確かに彼女の言う通りだ。戴冠式当日に人数を揃えられない異能王なんて、それだけでも恥晒しだし、各国からナメられること間違いなし。人が集まらないということは、それだけ信用されていないということになるからだ。
戴冠と同時に、悠馬は各国からバカにされたような視線を向けられるわけだ。
「だから言ってるのよ。私は悠馬がバカにされたりナメられたりするのが嫌なの!」
「はい!頑張って探します!」
「そうよ!まったく…異能王になりたいとか言うくせに戦乙女探しはいい加減なんだから…」
悠馬の夢を知っていた花蓮は、最初からあと3人の恋人ができることを覚悟していたのだろう。不機嫌そうな花蓮は、フンと鼻を鳴らしそっぽを向く。
「誰がいいかな〜花蓮ちゃん」
「知らないわよ!」
「ウッ…花蓮ちゃんを4人に分離させて花蓮ちゃん4人を戦乙女にする…」
花蓮が戦乙女探しまでは手伝わないと知った悠馬は、彼女に向かって分離の異能を発動させようとする。

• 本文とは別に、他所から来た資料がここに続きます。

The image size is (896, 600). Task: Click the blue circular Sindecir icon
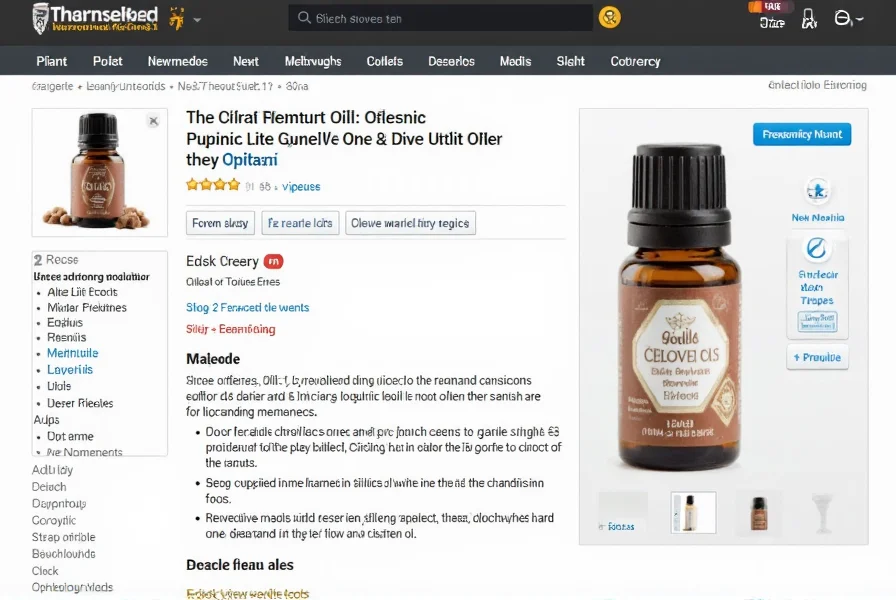pos(817,249)
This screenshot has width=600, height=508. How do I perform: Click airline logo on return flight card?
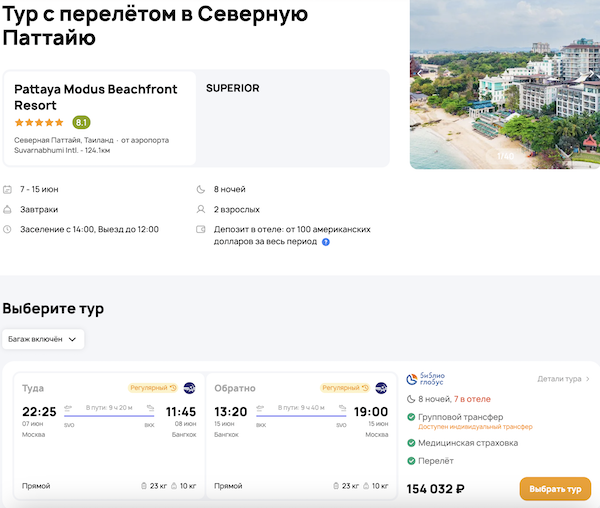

花蓮が4人になれば人数は9人になるし、ちょうどいい(?)。狂気の結論に至った悠馬は、花蓮へと手を伸ばした。
「ちょっと!気持ち悪いこと考えないでよ!え?私1人で十分でしょ!」
「いや!花蓮ちゃんは何人いたっていいんだ!だって花蓮ちゃん可愛いし愛おしいし尊いし!」
「オリヴィアぁ〜!助けて!悠馬が壊れた!」
「悠馬。落ち着け。何も今すぐ決めろと言っているわけじゃないんだ」
悠馬の右手を掴み、風の異能で身動きを取れなくしている花蓮に便乗して、オリヴィアは立ち上がると説明をする。
オリヴィアの言っていることは、確かに理解できる。馬鹿なのにな。
珍しく正論を言うオリヴィアを見て一度落ち着いた悠馬は、花蓮に風の異能を解除されてベッドにストンと落下する。
「あと3人……」
「あら悠馬さん。花蓮さんとお楽しみ中でしたか?」
「朱理…」
「ちが…!悠馬も否定しなさいよ!」
脱衣所の扉から現れた朱理は、クスッと笑いながら悠馬と花蓮を交互に見る。
悠馬は風の異能で服がはだけているし、花蓮は悠馬に掴まれそうになって服が乱れている。

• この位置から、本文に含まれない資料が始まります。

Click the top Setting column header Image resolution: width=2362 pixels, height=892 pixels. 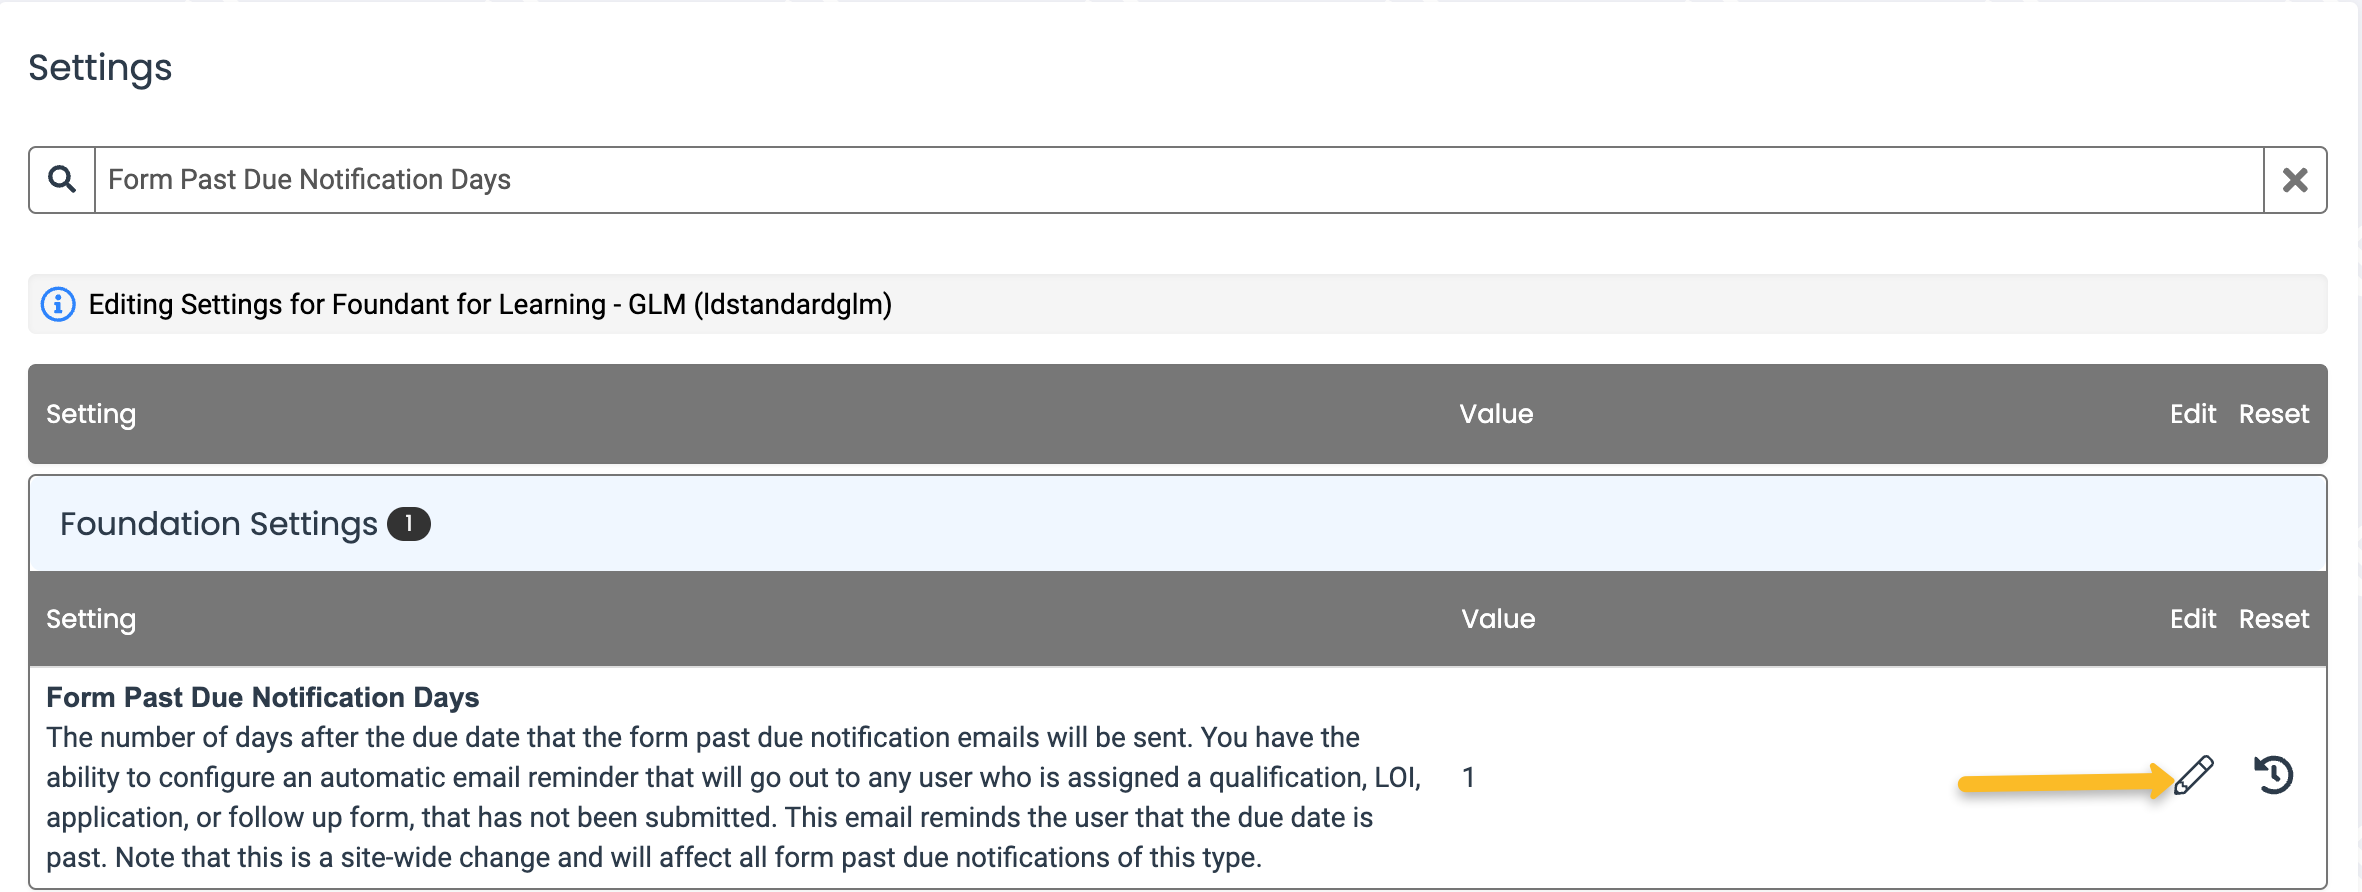[91, 414]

そんな2人を側から見ると、ベッドの上にいることも相まってお楽しみ中に見えるだろう。
「お邪魔しまーす、悠馬くん」
「お邪魔します」
朱理の背後からひょっこりと顔を出す夕夏と美月。亜麻色の髪と銀髪を靡かせる2人は、悠馬と花蓮の格好を見て、思わず吹き出した。
「ぷ…はは!珍しいね!悠馬くんと花蓮ちゃん何か揉めたの?」
「2人も揉めることあるんだ」
「こ、これは…!」
笑われるのが恥ずかしいのか、顔を赤くしながら弁明を始める花蓮。
そんな彼女を見守る悠馬は、横から向けられる視線を感じて振り返った。
「オリヴィア?」
「悠馬。ゆっくりと、君のペースで考えればいいんだぞ」
「ああ。うん。ありがとう」
オリヴィアの言葉を聞いて、焦りはなくなった。
いつも通り、落ち着いた調子に戻った悠馬は、一度震えた携帯端末に気づき、手を伸ばす。
真っ黒な携帯端末の画面には、ある人物からの通知が映っていた。
「あ、そうだ」
花蓮の弁明を聞きながら、みんなが笑い合っている最中。
何か気づいたのか、それとも思いついたのか。携帯端末の画面に記された名前を見た悠馬は、目を輝かせながら笑みを浮かべた。
「この人を俺の戦乙女にしたい!」
『え?』
悠馬の突然の発言に、彼女たちは静まり返る。
振り向いた先に座っていた悠馬はいつになく笑顔で、美月はその笑顔を見てからあることに気づく。
「あ、これヤバいヤツだ」
悠馬の裏の一面、協力者としての部分も知っている美月は、これから近いうちに一悶着あることを悟ってため息を吐いた。
悠馬は笑顔のまま携帯端末の画面を彼女たちに見せた。